Dominant effects of Δ40p53 on p53 function and melanoma cell fate

The p53 gene encodes 12 distinct isoforms some of which can alter p53 activity in the absence of genomic alteration. Endogenous p53 isoforms have been identified in cancers; however, the function of these isoforms remains unclear. In melanoma, the frequency of p53 mutations is relatively low compared to other cancers suggesting that these isoforms may play a larger role in regulating p53 activity. We hypothesized that p53 function and therefore cell fate might be altered by the presence of Δ40p53, an embryonic isoform missing the first forty N-terminal amino acids of the full-length protein including the transactivation and Mdm2 binding domains. To test this hypothesis, we transduced tumor and normal cells with a lentivirus encoding Δ40p53. We found that exogenous Δ40p53 caused apoptosis and increased levels of endogenous, activated p53 in both cancerous and non-cancerous cells, which led to significant levels of cell death, particularly in cancer cells.

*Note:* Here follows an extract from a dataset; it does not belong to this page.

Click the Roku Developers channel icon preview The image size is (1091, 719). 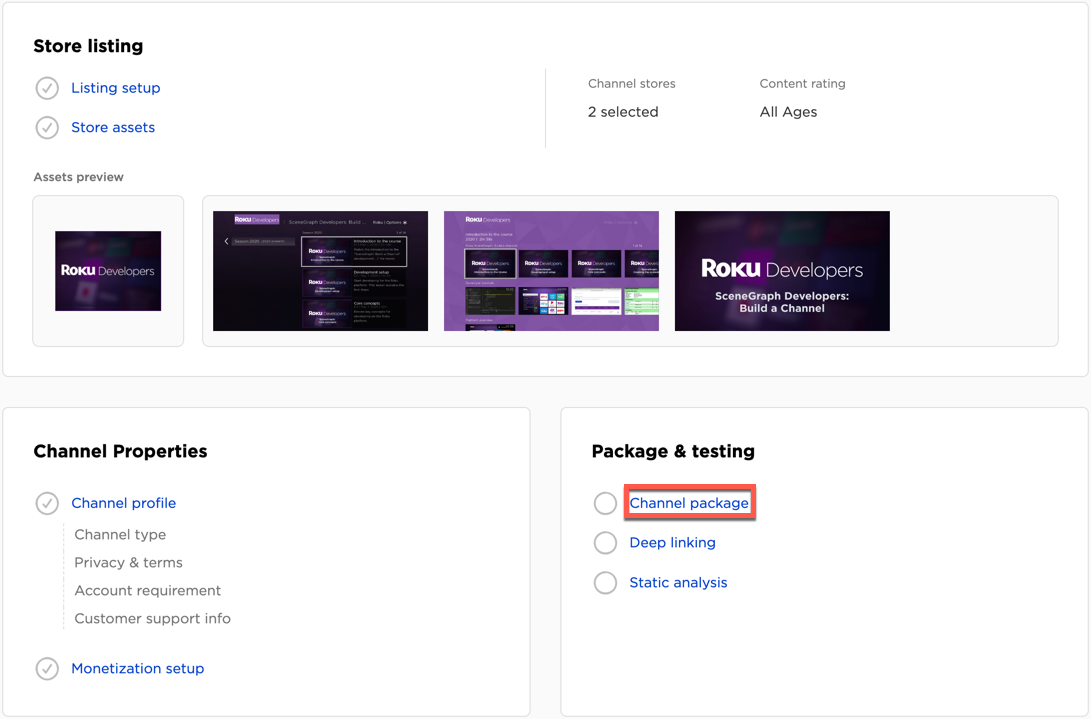click(x=108, y=271)
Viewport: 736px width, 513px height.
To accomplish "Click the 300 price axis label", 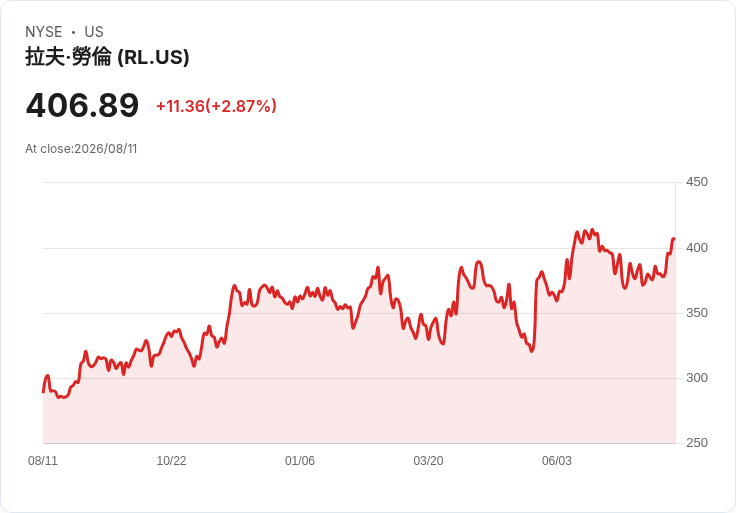I will [697, 378].
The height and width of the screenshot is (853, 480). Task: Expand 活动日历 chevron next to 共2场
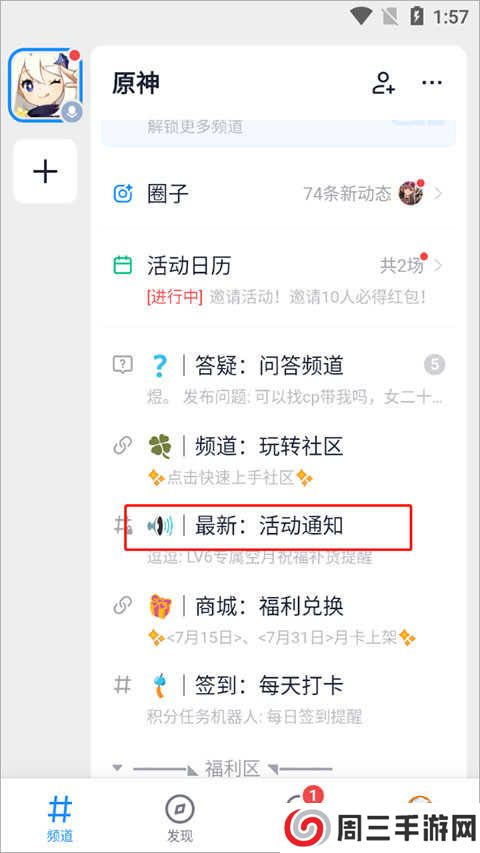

Activated p53 molecules formed nuclear hetero-tetramers with Δ40p53 and altered downstream p53 transcription target levels including p53-induced protein with death domain (PIDD) and cyclin dependent kinase inhibitor, p21. Δ40p53 altered promoter occupancy of these downstream p53 target genes in such a way that shifted cell fate toward apoptosis and away from cell cycle arrest. We show that tumor suppression by p53 can occur via an alternate route that relies on its interaction with Δ40p53.